═══ SUPPLIED MATERIAL
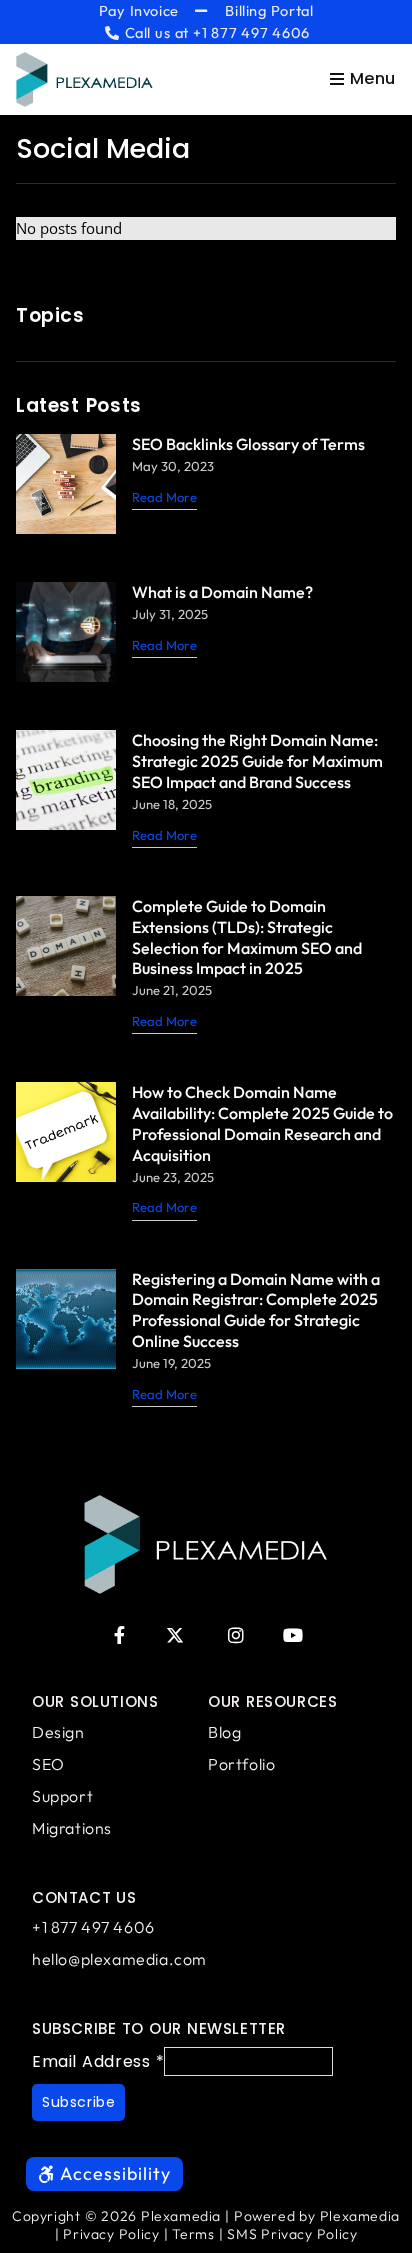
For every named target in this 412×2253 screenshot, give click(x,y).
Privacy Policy (111, 2234)
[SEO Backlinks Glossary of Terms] (66, 484)
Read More (164, 497)
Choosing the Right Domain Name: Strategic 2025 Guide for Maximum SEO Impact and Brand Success (257, 761)
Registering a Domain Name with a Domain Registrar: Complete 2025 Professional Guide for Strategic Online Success (256, 1310)
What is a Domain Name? (222, 592)
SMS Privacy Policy (292, 2234)
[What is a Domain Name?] (66, 632)
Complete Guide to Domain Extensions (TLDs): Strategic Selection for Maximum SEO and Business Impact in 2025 (247, 937)
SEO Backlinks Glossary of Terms (248, 444)
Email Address (98, 2061)
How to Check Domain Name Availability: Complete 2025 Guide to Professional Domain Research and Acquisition (262, 1123)
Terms (193, 2234)
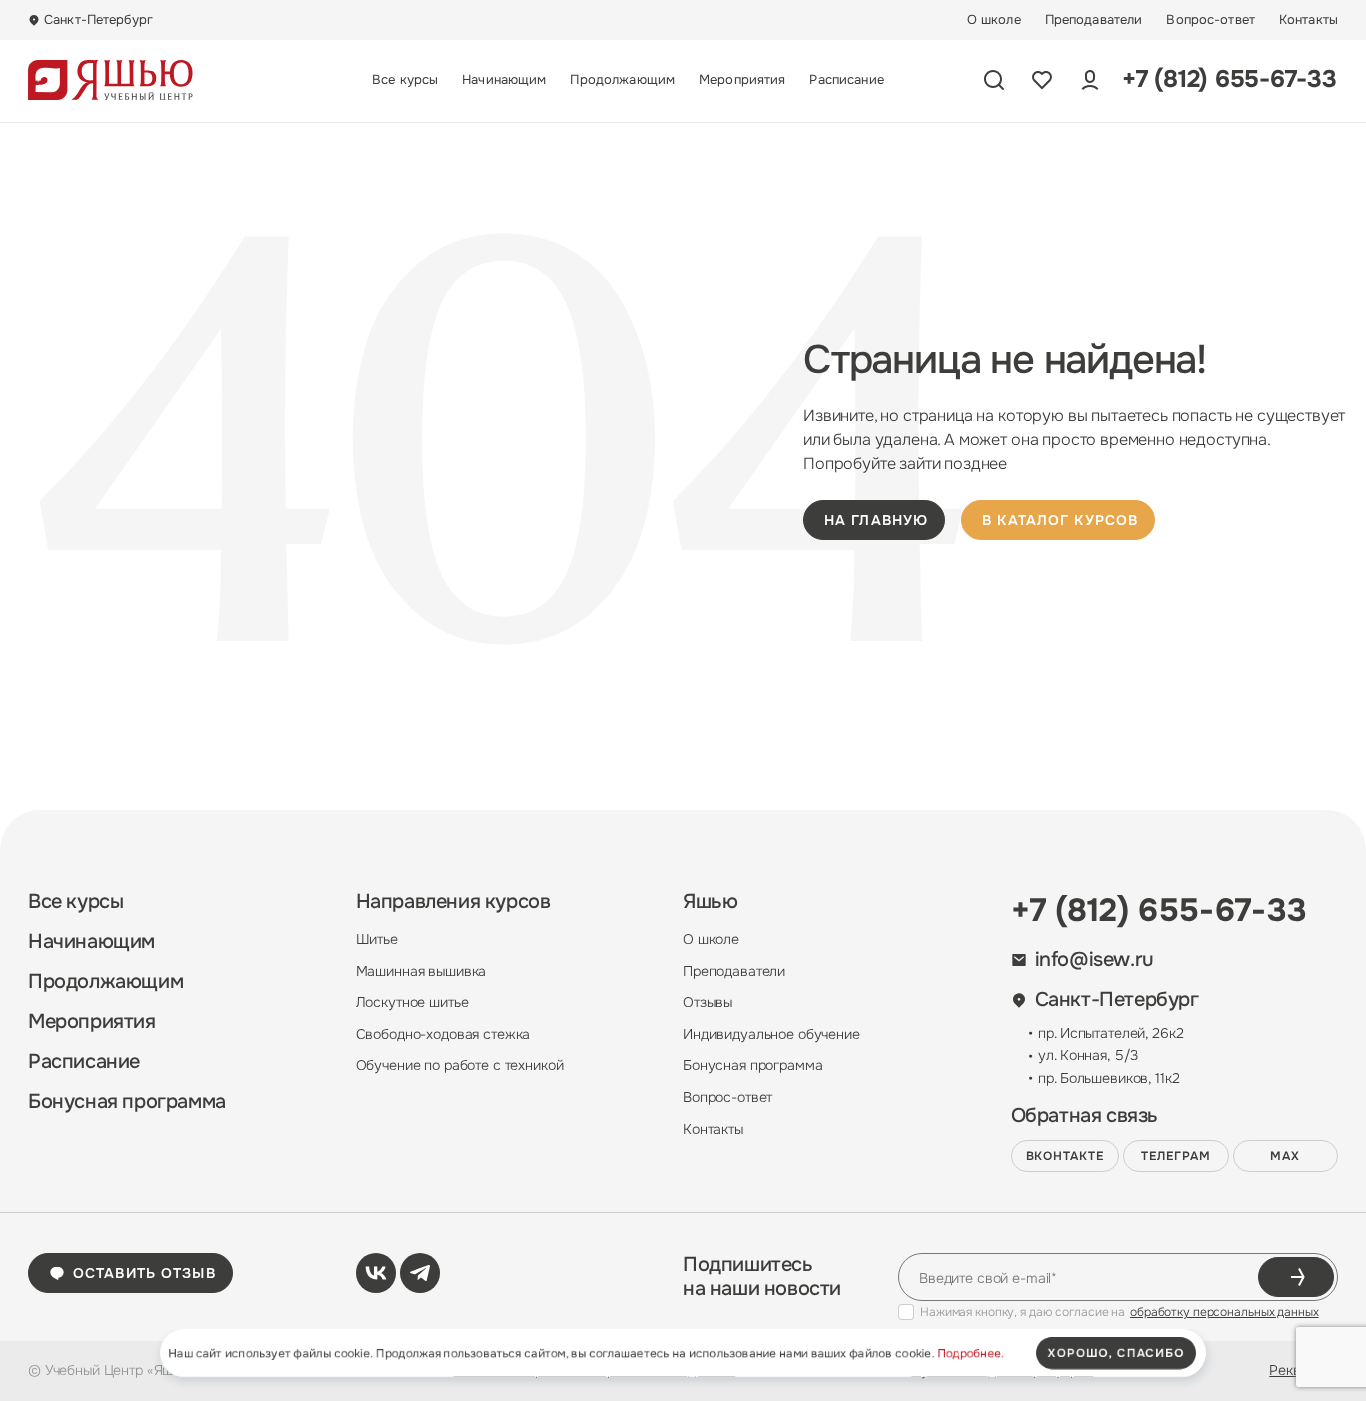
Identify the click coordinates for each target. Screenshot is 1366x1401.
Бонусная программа (127, 1102)
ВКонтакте (1065, 1156)
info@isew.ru (1094, 960)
══════
Scan the entries for lines with the word "Professional". The number of such lines is the whole answer.

2